_DIRECTIVE:_ Copy the following records line for line, keeping every character unchanged.

_RECORDS TO USE:_

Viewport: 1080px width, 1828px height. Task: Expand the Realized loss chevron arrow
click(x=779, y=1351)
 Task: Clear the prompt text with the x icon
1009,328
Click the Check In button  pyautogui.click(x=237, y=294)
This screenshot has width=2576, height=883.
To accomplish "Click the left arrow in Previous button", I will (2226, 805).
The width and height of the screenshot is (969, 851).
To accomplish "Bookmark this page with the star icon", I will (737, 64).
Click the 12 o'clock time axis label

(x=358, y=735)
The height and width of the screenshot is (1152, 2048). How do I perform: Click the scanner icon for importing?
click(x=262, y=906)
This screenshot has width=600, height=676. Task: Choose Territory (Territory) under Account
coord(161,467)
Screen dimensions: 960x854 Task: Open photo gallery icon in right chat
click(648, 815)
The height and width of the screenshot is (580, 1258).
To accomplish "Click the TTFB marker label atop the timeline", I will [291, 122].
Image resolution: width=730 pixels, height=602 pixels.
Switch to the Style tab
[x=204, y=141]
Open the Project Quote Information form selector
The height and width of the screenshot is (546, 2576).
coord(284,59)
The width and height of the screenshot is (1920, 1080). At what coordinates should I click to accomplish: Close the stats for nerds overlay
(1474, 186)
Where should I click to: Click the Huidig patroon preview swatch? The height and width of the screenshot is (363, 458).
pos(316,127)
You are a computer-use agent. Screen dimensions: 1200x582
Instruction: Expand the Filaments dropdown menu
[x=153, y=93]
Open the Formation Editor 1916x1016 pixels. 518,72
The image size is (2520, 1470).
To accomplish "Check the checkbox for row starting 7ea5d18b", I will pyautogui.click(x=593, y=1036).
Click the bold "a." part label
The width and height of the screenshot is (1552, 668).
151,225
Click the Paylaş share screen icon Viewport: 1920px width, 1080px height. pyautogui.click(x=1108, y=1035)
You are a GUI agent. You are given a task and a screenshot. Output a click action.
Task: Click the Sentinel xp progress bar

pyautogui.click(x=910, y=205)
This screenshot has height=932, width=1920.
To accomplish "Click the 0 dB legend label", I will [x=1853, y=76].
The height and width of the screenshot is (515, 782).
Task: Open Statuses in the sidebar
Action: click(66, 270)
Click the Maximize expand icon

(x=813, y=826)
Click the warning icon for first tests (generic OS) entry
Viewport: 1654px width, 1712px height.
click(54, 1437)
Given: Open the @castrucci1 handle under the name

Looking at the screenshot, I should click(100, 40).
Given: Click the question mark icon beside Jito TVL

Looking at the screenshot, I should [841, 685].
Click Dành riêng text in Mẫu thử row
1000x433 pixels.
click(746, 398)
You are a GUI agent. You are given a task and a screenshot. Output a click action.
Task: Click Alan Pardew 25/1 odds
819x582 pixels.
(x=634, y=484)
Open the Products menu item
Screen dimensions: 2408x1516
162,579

_WRITTEN RESPONSE:_
Viewport: 1080px width, 1828px height. Task: Expand the Realized loss chevron arrow
click(x=779, y=1351)
 Task: Clear the prompt text with the x icon
1009,328
Click the Check In button  pyautogui.click(x=237, y=294)
This screenshot has width=2576, height=883.
To accomplish "Click the left arrow in Previous button", I will (2226, 805).
The width and height of the screenshot is (969, 851).
To accomplish "Bookmark this page with the star icon", I will (737, 64).
Click the 12 o'clock time axis label

(x=358, y=735)
The height and width of the screenshot is (1152, 2048). How do I perform: Click the scanner icon for importing?
click(x=262, y=906)
This screenshot has width=600, height=676. Task: Choose Territory (Territory) under Account
coord(161,467)
Screen dimensions: 960x854 Task: Open photo gallery icon in right chat
click(648, 815)
The height and width of the screenshot is (580, 1258).
To accomplish "Click the TTFB marker label atop the timeline", I will [291, 122].
Image resolution: width=730 pixels, height=602 pixels.
Switch to the Style tab
[x=204, y=141]
Open the Project Quote Information form selector
The height and width of the screenshot is (546, 2576).
coord(284,59)
The width and height of the screenshot is (1920, 1080). At what coordinates should I click to accomplish: Close the stats for nerds overlay
(1474, 186)
Where should I click to: Click the Huidig patroon preview swatch? The height and width of the screenshot is (363, 458).
pos(316,127)
You are a computer-use agent. Screen dimensions: 1200x582
Instruction: Expand the Filaments dropdown menu
[x=153, y=93]
Open the Formation Editor 1916x1016 pixels. 518,72
The image size is (2520, 1470).
To accomplish "Check the checkbox for row starting 7ea5d18b", I will pyautogui.click(x=593, y=1036).
Click the bold "a." part label
The width and height of the screenshot is (1552, 668).
151,225
Click the Paylaş share screen icon Viewport: 1920px width, 1080px height. pyautogui.click(x=1108, y=1035)
You are a GUI agent. You are given a task and a screenshot. Output a click action.
Task: Click the Sentinel xp progress bar

pyautogui.click(x=910, y=205)
This screenshot has height=932, width=1920.
To accomplish "Click the 0 dB legend label", I will [x=1853, y=76].
The height and width of the screenshot is (515, 782).
Task: Open Statuses in the sidebar
Action: click(66, 270)
Click the Maximize expand icon

(x=813, y=826)
Click the warning icon for first tests (generic OS) entry
Viewport: 1654px width, 1712px height.
click(54, 1437)
Given: Open the @castrucci1 handle under the name

Looking at the screenshot, I should click(100, 40).
Given: Click the question mark icon beside Jito TVL

Looking at the screenshot, I should [841, 685].
Click Dành riêng text in Mẫu thử row
1000x433 pixels.
click(746, 398)
You are a GUI agent. You are given a task and a screenshot. Output a click action.
Task: Click Alan Pardew 25/1 odds
819x582 pixels.
(x=634, y=484)
Open the Products menu item
Screen dimensions: 2408x1516
162,579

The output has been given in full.